#### SOURCE PASSAGE
=== Section Start ===
Researchers’ Discovery Destroys Acute Myeloid Leukemia Cells in the Lab
A team of researchers from Cincinnati’s Children and the University of Cincinnati have discovered a protein that seems crucial to acute myeloid leukemia (AML) cell survival. Blocking this protein in a lab setting kills AML cells without killing healthy blood cells.
According to the study recently published in Science Translational Medicine, “Finding efficacious and durable treatments is urgently needed for patients with AML because current treatments typically have only short-term benefits or none at all.”
This discovery builds upon years of work conducted by a large cohort of scientists researching how certain proteins affect cancer growth. In this case, the researchers found that a particular protein – UBE2N – is crucial to several immune pathways that AML uses to survive. Blocking the protein could make it much harder for the cancer cells to expand and survive treatment.
According to the study, “Not only does the new compound appear to be worth exploring to treat AML, but similar dependencies on UBE2N are observed in many other conditions.” These other conditions include breast, ovarian, and colon cancers and some chronic inflammatory disorders.
Cincinnati Children’s has filed patent applications for the new compound. Their next steps are to further refine the compound for drug development and then test on patients in clinical trials.
This research study was co-authored by 33 scientists, including Rhett Kovall, PhD, from the University of Cincinnati. The Leukemia Research Foundation funded Dr. Kovall’s related research on targeted therapies for myelogenous leukemias in 2007.
=== Section End ===
#### INFORMATION SHOWN
=== Section Start ===
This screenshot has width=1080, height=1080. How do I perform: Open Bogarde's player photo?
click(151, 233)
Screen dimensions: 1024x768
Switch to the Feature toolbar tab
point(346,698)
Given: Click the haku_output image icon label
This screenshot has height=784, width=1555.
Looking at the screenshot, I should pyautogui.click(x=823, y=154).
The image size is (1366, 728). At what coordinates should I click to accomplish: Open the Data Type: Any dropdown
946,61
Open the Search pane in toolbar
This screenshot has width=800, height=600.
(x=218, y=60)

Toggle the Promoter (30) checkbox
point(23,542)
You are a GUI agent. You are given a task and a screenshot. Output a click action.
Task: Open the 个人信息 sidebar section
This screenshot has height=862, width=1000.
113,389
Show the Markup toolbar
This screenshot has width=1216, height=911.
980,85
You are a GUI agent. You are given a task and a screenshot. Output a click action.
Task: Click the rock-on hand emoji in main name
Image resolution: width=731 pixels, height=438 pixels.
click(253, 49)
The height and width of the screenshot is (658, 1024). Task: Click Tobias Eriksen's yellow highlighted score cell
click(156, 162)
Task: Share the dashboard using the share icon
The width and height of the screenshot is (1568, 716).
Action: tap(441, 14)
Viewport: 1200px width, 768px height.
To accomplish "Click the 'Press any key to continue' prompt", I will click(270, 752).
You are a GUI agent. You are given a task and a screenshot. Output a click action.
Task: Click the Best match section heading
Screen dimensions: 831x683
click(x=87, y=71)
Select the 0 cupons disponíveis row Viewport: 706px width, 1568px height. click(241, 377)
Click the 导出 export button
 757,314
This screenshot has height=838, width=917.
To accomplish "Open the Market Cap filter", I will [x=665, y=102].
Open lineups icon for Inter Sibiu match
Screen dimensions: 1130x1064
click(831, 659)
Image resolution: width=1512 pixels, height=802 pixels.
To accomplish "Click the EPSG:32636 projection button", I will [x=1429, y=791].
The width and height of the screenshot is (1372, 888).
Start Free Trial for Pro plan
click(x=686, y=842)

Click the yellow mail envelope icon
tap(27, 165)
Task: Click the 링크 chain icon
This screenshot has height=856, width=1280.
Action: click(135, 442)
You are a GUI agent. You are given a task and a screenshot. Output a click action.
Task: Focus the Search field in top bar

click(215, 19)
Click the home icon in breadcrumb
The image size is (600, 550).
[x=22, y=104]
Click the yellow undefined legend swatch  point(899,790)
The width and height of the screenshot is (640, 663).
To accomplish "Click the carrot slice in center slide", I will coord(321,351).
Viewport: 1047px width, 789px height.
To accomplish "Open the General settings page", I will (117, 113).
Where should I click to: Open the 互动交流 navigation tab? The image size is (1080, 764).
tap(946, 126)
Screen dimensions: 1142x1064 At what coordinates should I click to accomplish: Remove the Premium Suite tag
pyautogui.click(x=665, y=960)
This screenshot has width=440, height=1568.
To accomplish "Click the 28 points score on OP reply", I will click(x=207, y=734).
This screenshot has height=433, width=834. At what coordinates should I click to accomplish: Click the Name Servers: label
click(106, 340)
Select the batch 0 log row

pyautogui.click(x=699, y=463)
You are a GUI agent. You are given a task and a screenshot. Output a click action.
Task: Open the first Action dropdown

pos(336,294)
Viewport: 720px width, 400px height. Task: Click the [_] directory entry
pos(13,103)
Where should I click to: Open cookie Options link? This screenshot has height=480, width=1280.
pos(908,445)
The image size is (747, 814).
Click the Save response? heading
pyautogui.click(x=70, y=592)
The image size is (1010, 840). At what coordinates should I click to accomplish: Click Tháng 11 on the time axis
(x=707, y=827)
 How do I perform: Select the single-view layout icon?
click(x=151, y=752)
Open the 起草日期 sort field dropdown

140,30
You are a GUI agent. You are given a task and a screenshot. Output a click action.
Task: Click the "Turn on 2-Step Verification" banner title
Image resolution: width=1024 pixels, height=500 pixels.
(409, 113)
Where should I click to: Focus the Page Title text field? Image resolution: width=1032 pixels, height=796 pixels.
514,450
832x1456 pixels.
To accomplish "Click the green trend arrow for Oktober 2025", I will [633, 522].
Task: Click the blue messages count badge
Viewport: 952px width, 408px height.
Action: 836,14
=== Section End ===
#### WHAT IS EXPECTED
In the passage on the leukemia discovery, which protein did the researchers find to be crucial to several immune pathways that AML uses to survive?

#### COMPLETED TASK
UBE2N